U.S. Attorney Makes Controversial Call

Being against the death penalty is a stand that normally won’t draw overwhelming criticism these days. The system is manifestly fallible, circumstances matter mightily and there’s even a terse commandment that forbids killing without any contextual loophole.

But when you’re a U.S. State Attorney and you make the pronouncement that you will not seek the death penalty in ANY first-degree murder case, you are courting critics across the board. That’s what has happened to Aramis Ayala, the recently-elected  Democratic Orange-Osceola state attorney.

Ayala, the first African-American state attorney elected in Florida history, said flat-out that she would not make an exception in the case of an accused cop-killer. Her blanket stand against the death penalty prompted Gov. Rick Scott to remove her from the case and assign it to another state attorney.

The elected legal establishment, led by Attorney General Pam Bondi and the Prosecuting Attorneys Association, initially piled on in rebuke. But a number of prominent lawyers, including former Florida Supreme Court justices, have challenged Scott’s move as a dangerous precedent. And Ayala herself is legally contesting it.

The rebukes would be grossly unfair if they merely criticized her discretion in this case. A cop-killing suspect guarantees maximum profile and emotion–and even political partisanship. But this is not solely about discretion and judgment in a given case. This is about misleading voters.

When Ayala ran for office last fall, she did not run on an anti-death penalty platform. This uproar is not just about her call in a specific case; this is about her unequivocal position on the issue. She should have made that clear to the voters, especially those who weren’t aware that she accepted $1 million in campaign donations from liberal activist and billionaire George Soros, who opposes the death penalty.

Ayala is not wrong for her position that pursuing death sentences is “not in the best interests of this community or in the best interest of justice.” In fact, I would have voted for her. She is wrong for not making this position public when she ran for office.

Common Sense Prevails Legally

* Call it a win for public safety, the sort of victory that is too infrequent when it comes to the law and guns in this state.
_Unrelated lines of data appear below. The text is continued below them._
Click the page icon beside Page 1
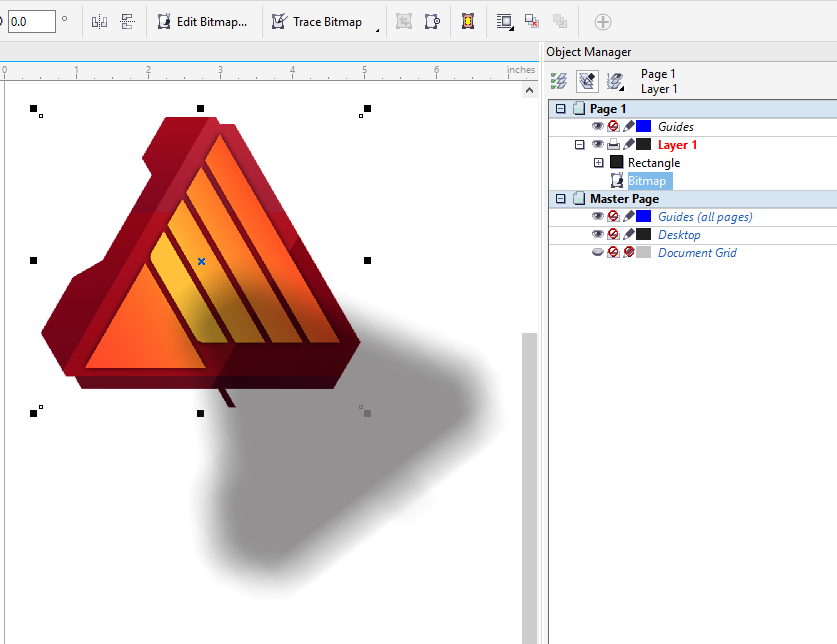The image size is (837, 644). 579,108
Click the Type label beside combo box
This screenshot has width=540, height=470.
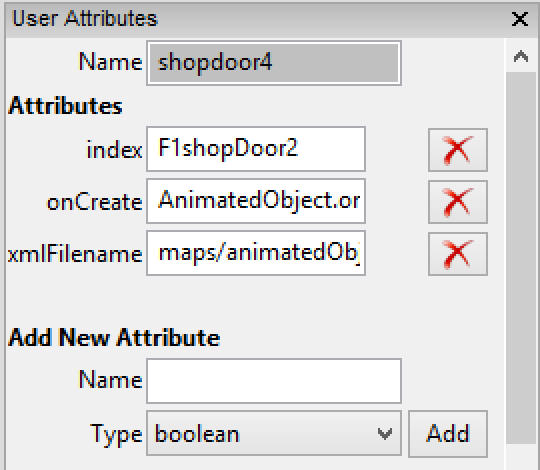[x=116, y=434]
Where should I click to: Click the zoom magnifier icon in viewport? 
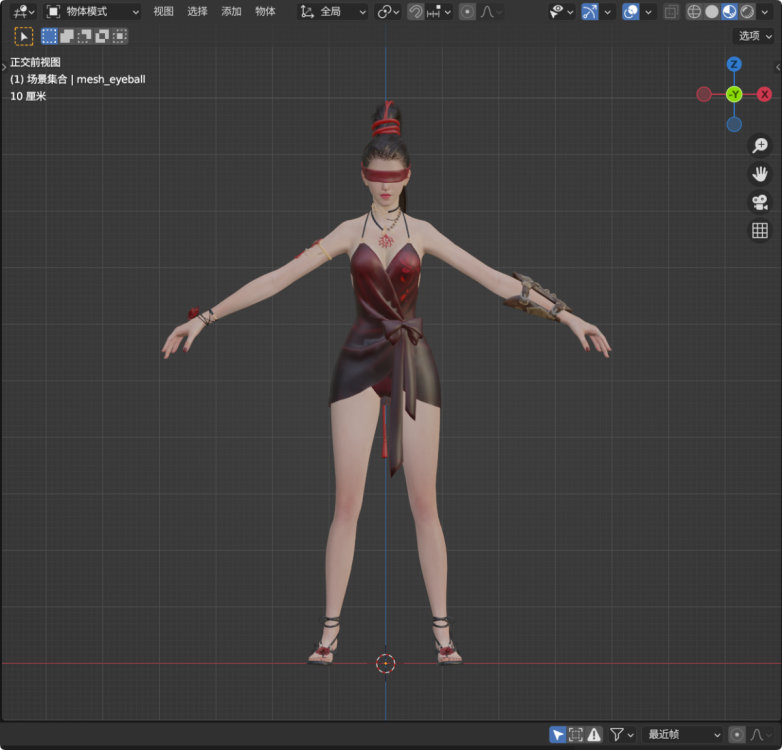coord(760,146)
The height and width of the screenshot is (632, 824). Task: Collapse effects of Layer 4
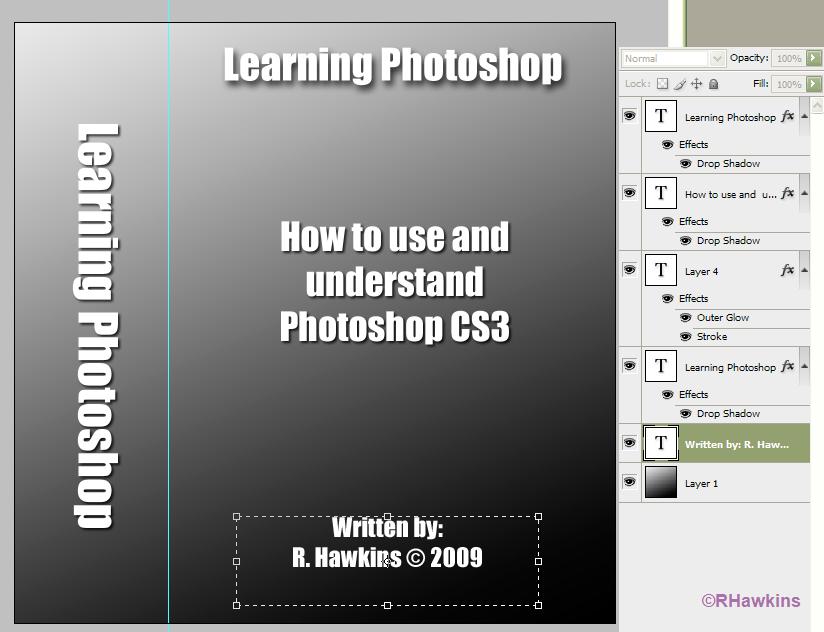pos(804,270)
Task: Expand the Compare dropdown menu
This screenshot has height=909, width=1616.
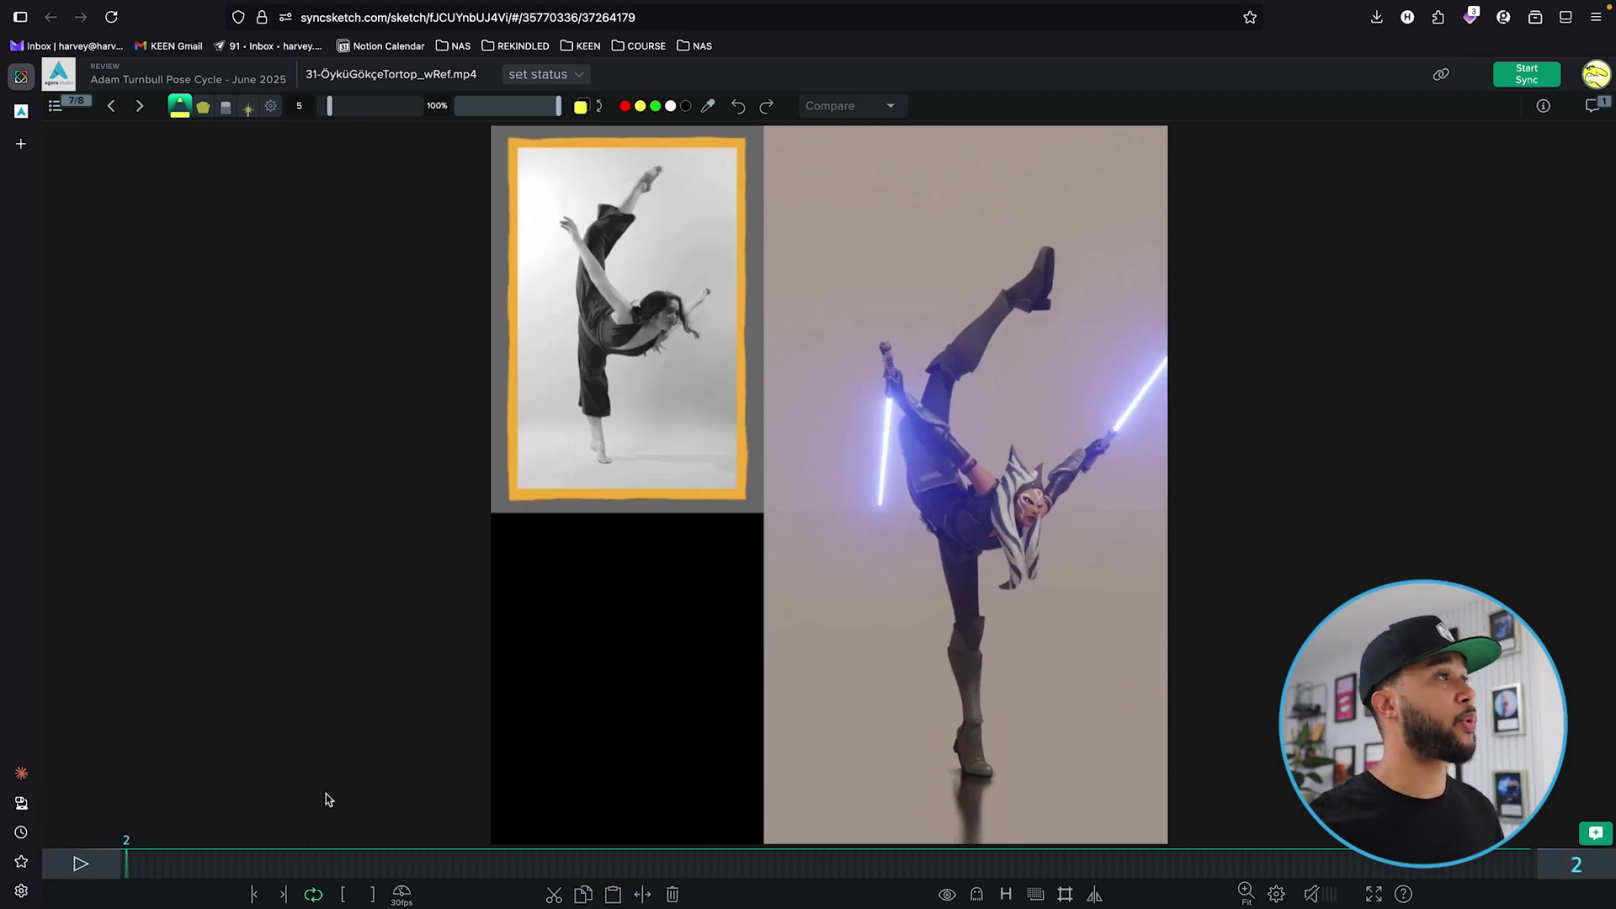Action: point(851,106)
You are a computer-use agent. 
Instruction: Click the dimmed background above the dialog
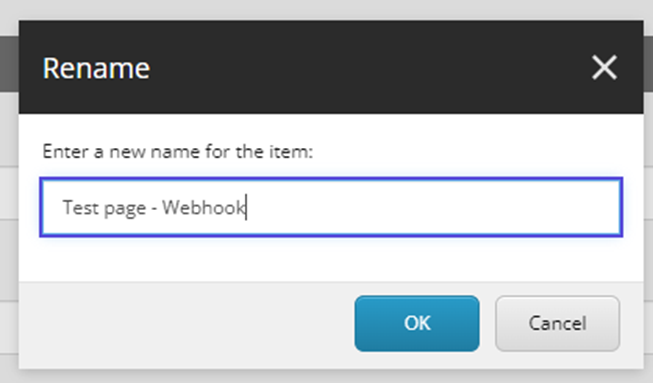[326, 9]
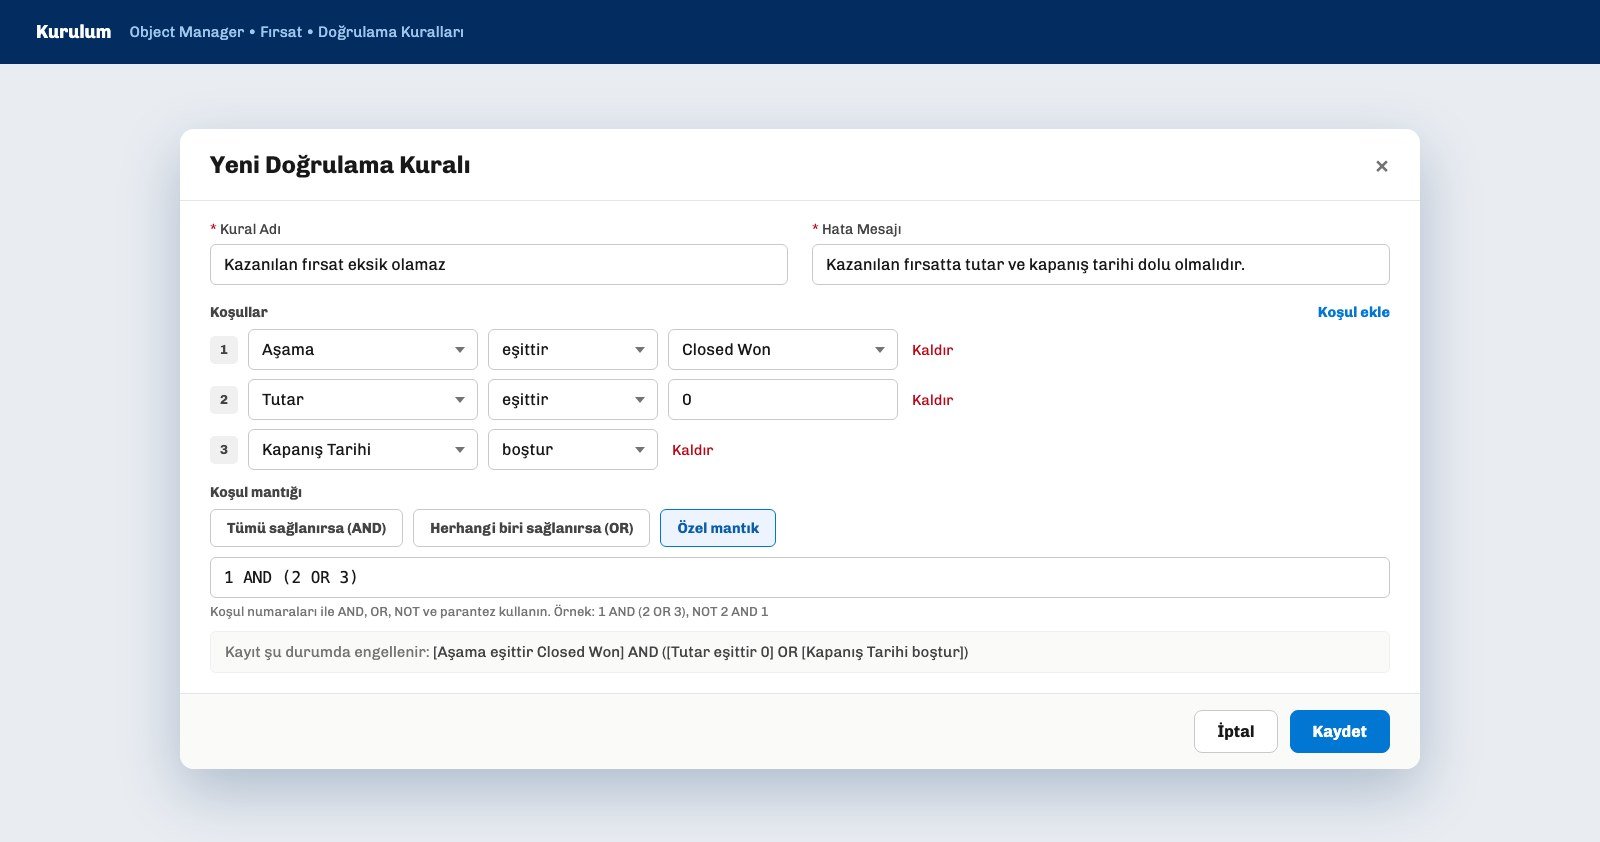Select the Özel mantık logic option
1600x842 pixels.
[x=718, y=528]
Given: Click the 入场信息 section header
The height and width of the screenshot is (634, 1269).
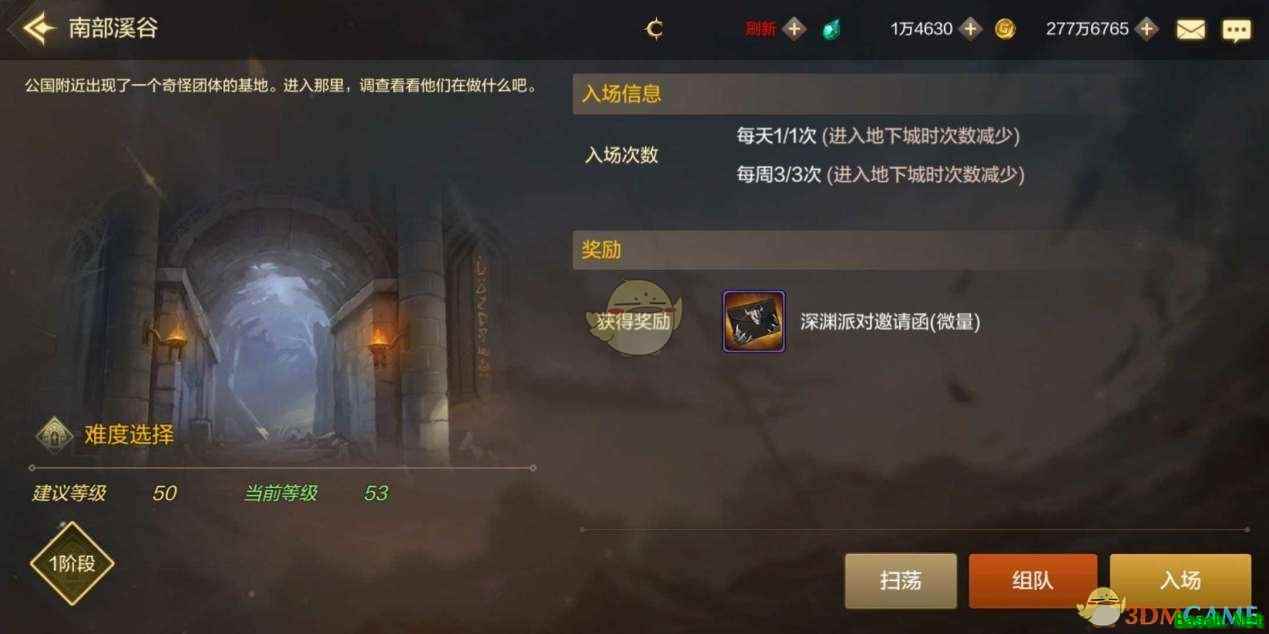Looking at the screenshot, I should coord(622,94).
When Pinellas-Pasco Circuit Court Judge Susan Barthle made the decision that Curtis Reeve didn’t kill Chad Oulson in Stand Your Ground-rationalized self-defense, she also made a de facto statement that the process hasn’t been totally hijacked by Marion Hammer and the NRA puppeteers.

By allowing the case to proceed to trial, Judge Barthle made the point that credible physical evidence was lacking. By so doing, she also indicated that firing a weapon in response to tossed popcorn just might be as legally flawed as it is common-sensically absurd.

* In another win for the forces of fairness and common sense, Gov. Rick Scott has signed into law a requirement that all 12 members of a jury must agree for a death sentence to be imposed. The previous requirement–10 out of 12 jurors–was thrown out as unconstitutional by the Florida Supreme Court last October.

The bottom line, and it took a frustratingly long time to get to it, was this. Invoking the ultimate penalty, one that is reached in far-from-infallible context, should require nothing less than jury unanimity. Of course it should.